### Supplied information

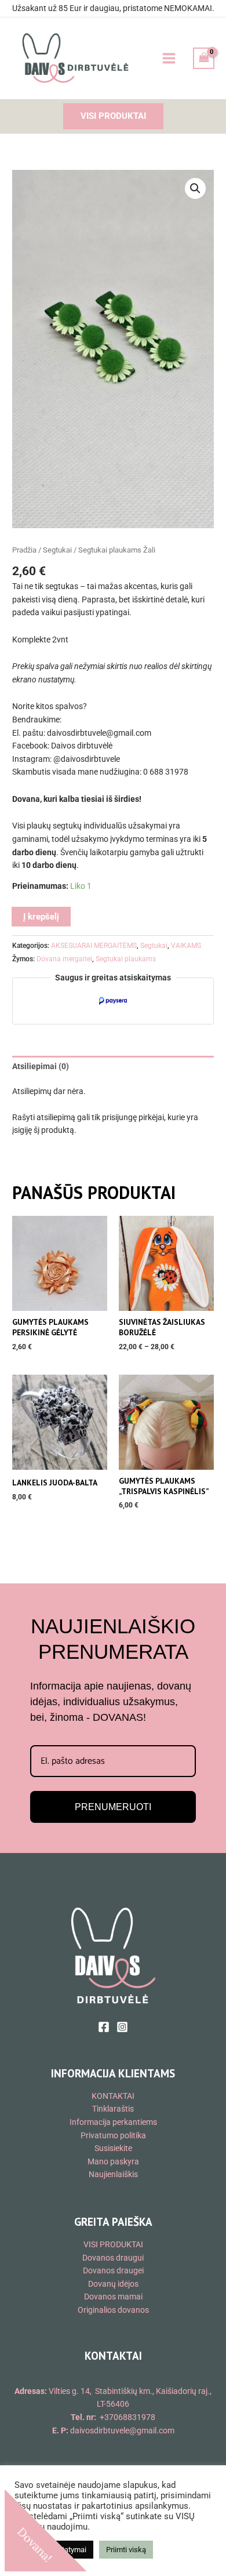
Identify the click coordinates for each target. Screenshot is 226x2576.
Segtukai (57, 550)
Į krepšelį (41, 916)
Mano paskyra (113, 2161)
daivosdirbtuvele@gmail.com (122, 2430)
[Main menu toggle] (168, 58)
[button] (113, 116)
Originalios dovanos (113, 2310)
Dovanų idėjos (113, 2283)
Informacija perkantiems (113, 2122)
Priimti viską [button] (126, 2549)
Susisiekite (113, 2148)
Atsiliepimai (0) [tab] (40, 1066)
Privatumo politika (113, 2135)
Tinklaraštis (113, 2108)
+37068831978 (127, 2417)
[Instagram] (122, 2027)
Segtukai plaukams (126, 959)
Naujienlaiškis (113, 2174)
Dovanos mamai (113, 2296)
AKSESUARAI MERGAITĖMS (94, 946)
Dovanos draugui (113, 2257)
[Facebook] (104, 2027)
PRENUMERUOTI (113, 1807)
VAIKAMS (186, 946)
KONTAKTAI (113, 2096)
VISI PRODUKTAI (113, 2244)
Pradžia (24, 550)
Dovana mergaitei (64, 959)
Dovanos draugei (113, 2270)
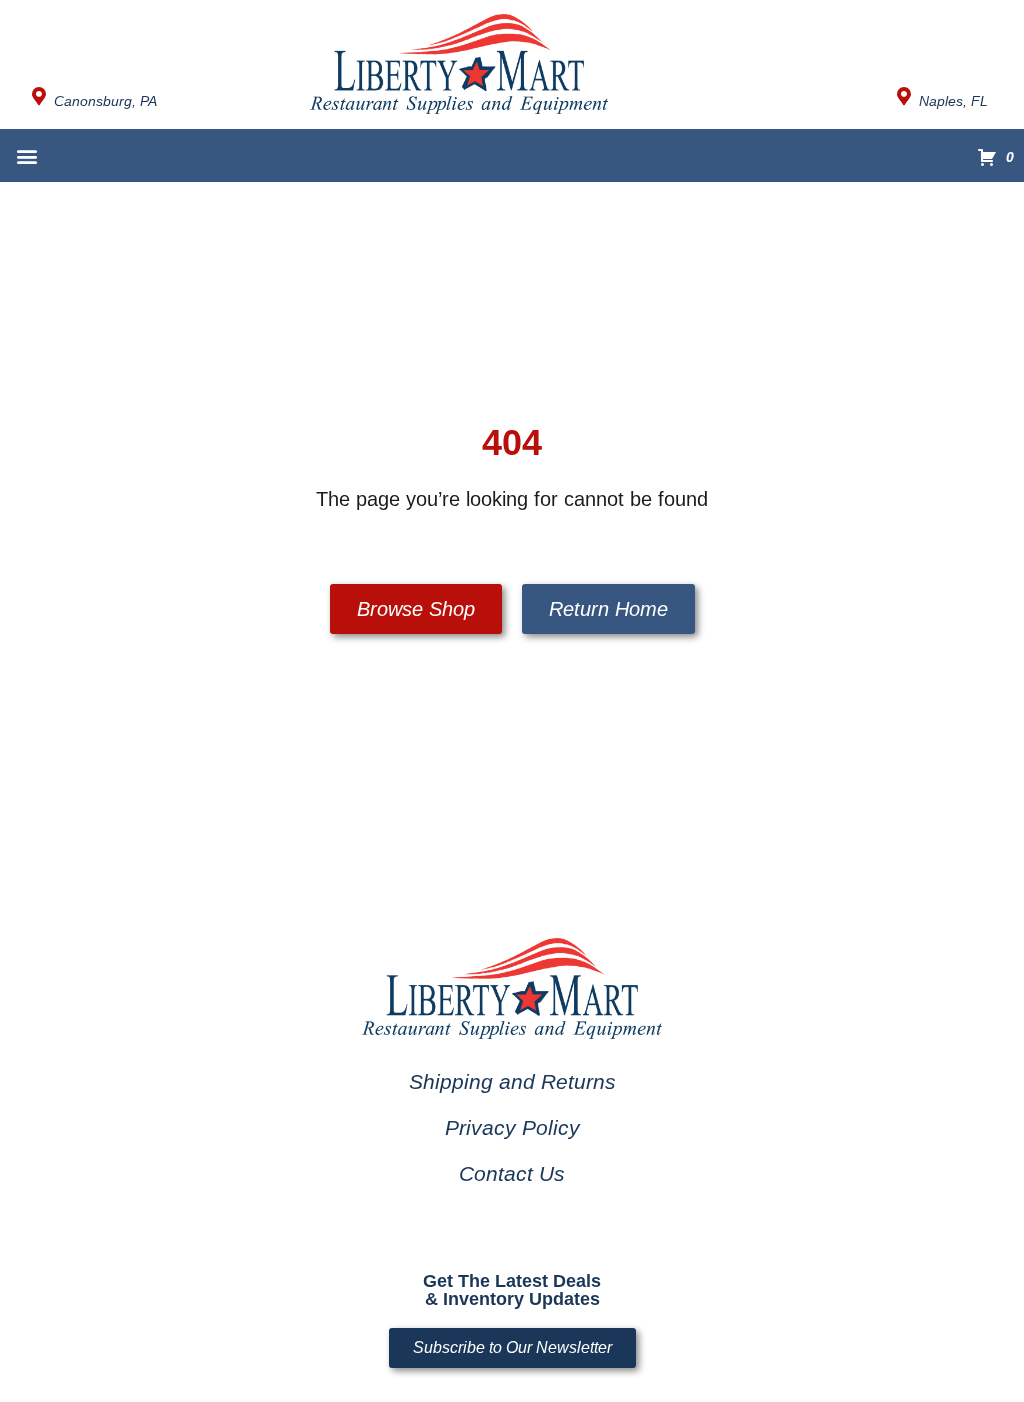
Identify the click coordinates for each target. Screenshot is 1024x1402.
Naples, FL (953, 101)
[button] (26, 155)
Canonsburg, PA (105, 101)
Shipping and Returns (512, 1081)
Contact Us (512, 1173)
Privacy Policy (512, 1127)
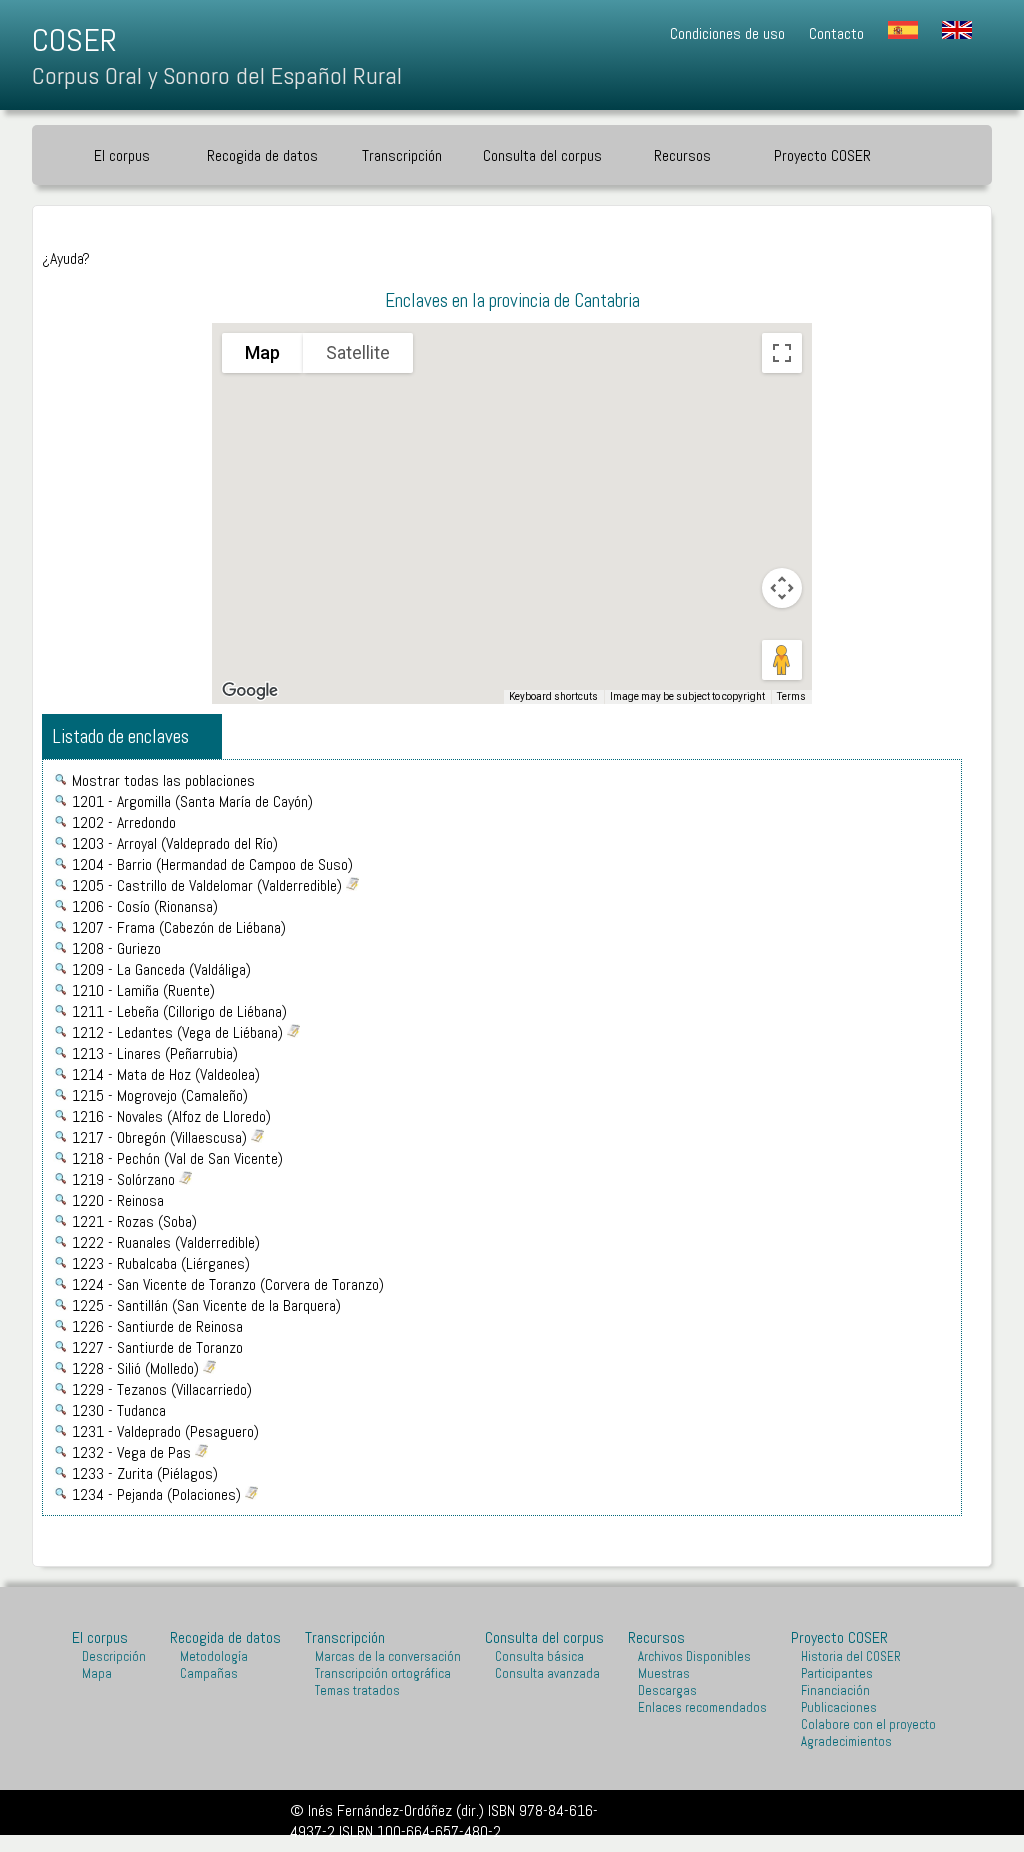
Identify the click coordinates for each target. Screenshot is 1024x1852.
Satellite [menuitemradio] (358, 352)
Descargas (667, 1690)
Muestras (664, 1673)
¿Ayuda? (66, 258)
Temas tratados (357, 1690)
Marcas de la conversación (388, 1656)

######

→ **Task goal**
What do the entries above read from the line containing "Atsiliepimai (0) [tab] (40, 1066)" through the line containing "Privacy Policy (512, 1127)"? Output those lines exactly, both ends included, with the pictures left out.

→ **Task response**
Atsiliepimai (0) [tab] (40, 1066)
Privatumo politika (113, 2135)
Tinklaraštis (113, 2108)
+37068831978 (127, 2417)
[Instagram] (122, 2027)
Segtukai plaukams (126, 959)
Naujienlaiškis (113, 2174)
Dovanos mamai (113, 2296)
AKSESUARAI MERGAITĖMS (94, 946)
Dovanos draugui (113, 2257)
[Facebook] (104, 2027)
PRENUMERUOTI (113, 1807)
VAIKAMS (186, 946)
KONTAKTAI (113, 2096)
VISI PRODUKTAI (113, 2244)
Pradžia (24, 550)
Dovana mergaitei (64, 959)
Dovanos draugei (113, 2270)
Identify the click coordinates for each target. Screenshot is 1024x1402.
Naples, FL (953, 101)
[button] (26, 155)
Canonsburg, PA (105, 101)
Shipping and Returns (512, 1081)
Contact Us (512, 1173)
Privacy Policy (512, 1127)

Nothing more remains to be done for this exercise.